WHAT IS BEING ASKED: Reproduce the following entries verbatim, each one complete.

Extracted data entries
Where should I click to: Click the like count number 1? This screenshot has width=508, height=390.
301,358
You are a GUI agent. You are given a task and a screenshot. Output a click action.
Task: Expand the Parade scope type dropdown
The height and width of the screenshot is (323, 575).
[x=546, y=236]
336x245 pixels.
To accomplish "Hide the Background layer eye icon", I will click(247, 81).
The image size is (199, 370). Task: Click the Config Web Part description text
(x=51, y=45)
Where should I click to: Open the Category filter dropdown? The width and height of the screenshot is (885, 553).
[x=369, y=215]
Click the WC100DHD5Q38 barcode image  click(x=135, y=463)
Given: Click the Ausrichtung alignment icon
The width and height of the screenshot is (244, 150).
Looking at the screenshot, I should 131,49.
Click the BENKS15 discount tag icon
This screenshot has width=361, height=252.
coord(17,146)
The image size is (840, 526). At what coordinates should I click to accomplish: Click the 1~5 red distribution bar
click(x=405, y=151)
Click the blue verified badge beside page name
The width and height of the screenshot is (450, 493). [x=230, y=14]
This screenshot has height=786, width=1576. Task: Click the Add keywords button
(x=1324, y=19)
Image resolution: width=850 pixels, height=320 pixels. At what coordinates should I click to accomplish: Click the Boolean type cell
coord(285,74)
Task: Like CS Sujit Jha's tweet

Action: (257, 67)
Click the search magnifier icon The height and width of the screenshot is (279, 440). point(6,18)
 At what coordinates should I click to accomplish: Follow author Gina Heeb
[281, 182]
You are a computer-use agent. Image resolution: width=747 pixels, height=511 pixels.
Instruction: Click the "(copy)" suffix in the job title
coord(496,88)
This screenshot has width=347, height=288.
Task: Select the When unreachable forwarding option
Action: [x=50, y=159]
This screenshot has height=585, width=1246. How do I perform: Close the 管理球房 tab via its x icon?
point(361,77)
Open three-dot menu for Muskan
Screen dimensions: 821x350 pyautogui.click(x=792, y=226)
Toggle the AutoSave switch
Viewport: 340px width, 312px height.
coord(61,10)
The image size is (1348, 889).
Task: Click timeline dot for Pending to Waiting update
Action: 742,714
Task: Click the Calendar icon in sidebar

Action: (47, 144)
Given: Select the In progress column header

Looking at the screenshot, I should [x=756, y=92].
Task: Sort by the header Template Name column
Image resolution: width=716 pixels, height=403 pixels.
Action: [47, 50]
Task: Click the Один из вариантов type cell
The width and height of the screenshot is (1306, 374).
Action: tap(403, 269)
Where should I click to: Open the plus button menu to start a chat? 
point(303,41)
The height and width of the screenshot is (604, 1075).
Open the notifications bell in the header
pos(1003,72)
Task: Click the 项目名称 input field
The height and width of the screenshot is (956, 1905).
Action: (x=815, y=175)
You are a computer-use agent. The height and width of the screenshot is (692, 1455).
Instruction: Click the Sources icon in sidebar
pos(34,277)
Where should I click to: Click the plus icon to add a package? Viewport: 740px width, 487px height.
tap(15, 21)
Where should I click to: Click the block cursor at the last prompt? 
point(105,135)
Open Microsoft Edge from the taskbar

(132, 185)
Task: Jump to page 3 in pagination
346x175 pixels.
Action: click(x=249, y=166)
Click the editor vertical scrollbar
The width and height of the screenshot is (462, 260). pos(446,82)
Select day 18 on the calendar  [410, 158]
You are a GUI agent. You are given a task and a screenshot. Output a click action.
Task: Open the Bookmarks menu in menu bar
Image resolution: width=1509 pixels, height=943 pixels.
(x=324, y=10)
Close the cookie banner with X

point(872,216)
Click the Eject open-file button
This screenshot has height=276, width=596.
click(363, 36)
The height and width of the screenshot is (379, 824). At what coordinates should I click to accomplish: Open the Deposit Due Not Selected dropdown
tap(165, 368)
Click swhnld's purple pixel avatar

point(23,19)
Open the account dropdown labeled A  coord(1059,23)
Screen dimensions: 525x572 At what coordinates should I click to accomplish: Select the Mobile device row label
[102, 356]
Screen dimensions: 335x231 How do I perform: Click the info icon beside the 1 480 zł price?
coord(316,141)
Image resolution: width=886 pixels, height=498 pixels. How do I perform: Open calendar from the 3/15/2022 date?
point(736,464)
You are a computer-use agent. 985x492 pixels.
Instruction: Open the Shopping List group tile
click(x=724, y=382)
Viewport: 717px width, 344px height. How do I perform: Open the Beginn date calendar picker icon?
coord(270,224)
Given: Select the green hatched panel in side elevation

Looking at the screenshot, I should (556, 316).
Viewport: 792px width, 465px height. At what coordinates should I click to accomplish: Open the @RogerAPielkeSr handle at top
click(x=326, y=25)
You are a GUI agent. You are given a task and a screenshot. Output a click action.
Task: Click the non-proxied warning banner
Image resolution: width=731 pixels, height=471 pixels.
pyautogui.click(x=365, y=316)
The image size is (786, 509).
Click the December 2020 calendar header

WRITTEN ANSWER:
Where should I click to: Click the like count number 1? This screenshot has width=508, height=390.
301,358
You are a GUI agent. You are given a task and a screenshot. Output a click action.
Task: Expand the Parade scope type dropdown
The height and width of the screenshot is (323, 575).
[x=546, y=236]
336x245 pixels.
To accomplish "Hide the Background layer eye icon", I will click(247, 81).
The image size is (199, 370). Task: Click the Config Web Part description text
(x=51, y=45)
Where should I click to: Open the Category filter dropdown? The width and height of the screenshot is (885, 553).
[x=369, y=215]
Click the WC100DHD5Q38 barcode image  click(x=135, y=463)
Given: Click the Ausrichtung alignment icon
The width and height of the screenshot is (244, 150).
Looking at the screenshot, I should 131,49.
Click the BENKS15 discount tag icon
This screenshot has width=361, height=252.
coord(17,146)
The image size is (840, 526). At what coordinates should I click to accomplish: Click the 1~5 red distribution bar
click(x=405, y=151)
Click the blue verified badge beside page name
The width and height of the screenshot is (450, 493). [x=230, y=14]
This screenshot has height=786, width=1576. Task: Click the Add keywords button
(x=1324, y=19)
Image resolution: width=850 pixels, height=320 pixels. At what coordinates should I click to accomplish: Click the Boolean type cell
coord(285,74)
Task: Like CS Sujit Jha's tweet

Action: (257, 67)
Click the search magnifier icon The height and width of the screenshot is (279, 440). point(6,18)
 At what coordinates should I click to accomplish: Follow author Gina Heeb
[281, 182]
You are a computer-use agent. Image resolution: width=747 pixels, height=511 pixels.
Instruction: Click the "(copy)" suffix in the job title
coord(496,88)
This screenshot has width=347, height=288.
Task: Select the When unreachable forwarding option
Action: [x=50, y=159]
This screenshot has height=585, width=1246. How do I perform: Close the 管理球房 tab via its x icon?
point(361,77)
Open three-dot menu for Muskan
Screen dimensions: 821x350 pyautogui.click(x=792, y=226)
Toggle the AutoSave switch
Viewport: 340px width, 312px height.
coord(61,10)
The image size is (1348, 889).
Task: Click timeline dot for Pending to Waiting update
Action: 742,714
Task: Click the Calendar icon in sidebar

Action: (47, 144)
Given: Select the In progress column header

Looking at the screenshot, I should [x=756, y=92].
Task: Sort by the header Template Name column
Image resolution: width=716 pixels, height=403 pixels.
Action: [47, 50]
Task: Click the Один из вариантов type cell
The width and height of the screenshot is (1306, 374).
Action: tap(403, 269)
Where should I click to: Open the plus button menu to start a chat? 
point(303,41)
The height and width of the screenshot is (604, 1075).
Open the notifications bell in the header
pos(1003,72)
Task: Click the 项目名称 input field
The height and width of the screenshot is (956, 1905).
Action: (x=815, y=175)
You are a computer-use agent. The height and width of the screenshot is (692, 1455).
Instruction: Click the Sources icon in sidebar
pos(34,277)
Where should I click to: Click the plus icon to add a package? Viewport: 740px width, 487px height.
tap(15, 21)
Where should I click to: Click the block cursor at the last prompt? 
point(105,135)
Open Microsoft Edge from the taskbar

(132, 185)
Task: Jump to page 3 in pagination
346x175 pixels.
Action: click(x=249, y=166)
Click the editor vertical scrollbar
The width and height of the screenshot is (462, 260). pos(446,82)
Select day 18 on the calendar  [410, 158]
You are a GUI agent. You are given a task and a screenshot. Output a click action.
Task: Open the Bookmarks menu in menu bar
Image resolution: width=1509 pixels, height=943 pixels.
(x=324, y=10)
Close the cookie banner with X

point(872,216)
Click the Eject open-file button
This screenshot has height=276, width=596.
click(363, 36)
The height and width of the screenshot is (379, 824). At what coordinates should I click to accomplish: Open the Deposit Due Not Selected dropdown
tap(165, 368)
Click swhnld's purple pixel avatar

point(23,19)
Open the account dropdown labeled A  coord(1059,23)
Screen dimensions: 525x572 At what coordinates should I click to accomplish: Select the Mobile device row label
[102, 356]
Screen dimensions: 335x231 How do I perform: Click the info icon beside the 1 480 zł price?
coord(316,141)
Image resolution: width=886 pixels, height=498 pixels. How do I perform: Open calendar from the 3/15/2022 date?
point(736,464)
You are a computer-use agent. 985x492 pixels.
Instruction: Open the Shopping List group tile
click(x=724, y=382)
Viewport: 717px width, 344px height. How do I perform: Open the Beginn date calendar picker icon?
coord(270,224)
Given: Select the green hatched panel in side elevation

Looking at the screenshot, I should (556, 316).
Viewport: 792px width, 465px height. At what coordinates should I click to accomplish: Open the @RogerAPielkeSr handle at top
click(x=326, y=25)
You are a GUI agent. You are given a task and a screenshot. Output a click action.
Task: Click the non-proxied warning banner
Image resolution: width=731 pixels, height=471 pixels.
pyautogui.click(x=365, y=316)
The image size is (786, 509).
Click the December 2020 calendar header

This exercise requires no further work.